▸ Quoted text
Last year, my old sparring partner George Monbiot got himself into a spot of bother. ‘Why not stick the knife in on your blog?’ various people suggested. But I didn’t because George’s travails had nothing whatsoever to do with his wrongheaded political views (which I’m more than happy to attack at every turn). They had to do with a libel he’d repeated about someone on Twitter. About this, I refused to gloat.
This is not because I’m an incredibly decent, warm and caring person. Well, not just. It’s because, as a fellow Twitter user, I recognised a case of ‘There but for the grace of God go I.’ Of course I felt terribly sorry for the poor fellow he’d libelled. But if the fault lay anywhere, I thought, it didn’t lie with George; rather it lay with the perpetually gaping maw of the gigantic elephant trap that is Twitter.
Twitter is a publishing medium more dangerous than any that has ever before existed. The problem is that it is once trivially ephemeral and hideously permanent. Whatever your state of mind, whether you’re drunk or sober, depressed or euphoric, it’s there waiting to capture your every thought from the moment you wake up to the moment you check your Twitter feed one last time before you go to sleep.

▸ Material provided

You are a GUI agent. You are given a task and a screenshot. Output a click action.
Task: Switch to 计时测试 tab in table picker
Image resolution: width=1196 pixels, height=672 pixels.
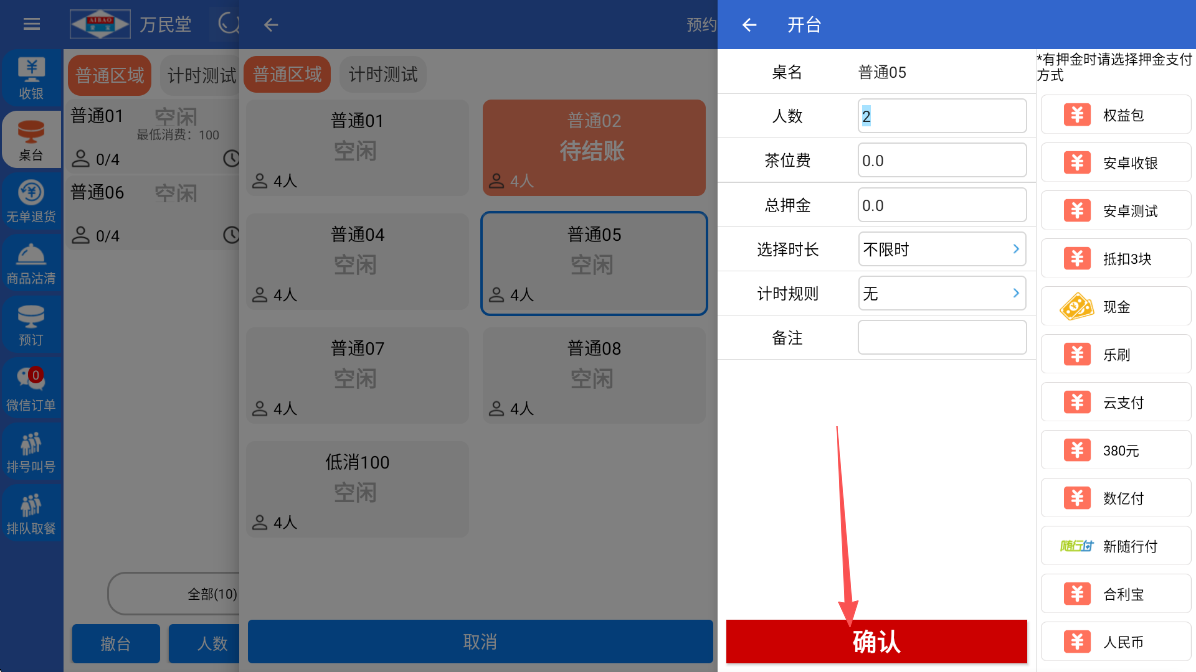pyautogui.click(x=384, y=75)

▸ Problem to solve
Can you repeat the passage on Twitter word for word, from "Last year, my" up to and including "refused to gloat."? The material isn't needed for this.

▸ Exercise response
Last year, my old sparring partner George Monbiot got himself into a spot of bother. ‘Why not stick the knife in on your blog?’ various people suggested. But I didn’t because George’s travails had nothing whatsoever to do with his wrongheaded political views (which I’m more than happy to attack at every turn). They had to do with a libel he’d repeated about someone on Twitter. About this, I refused to gloat.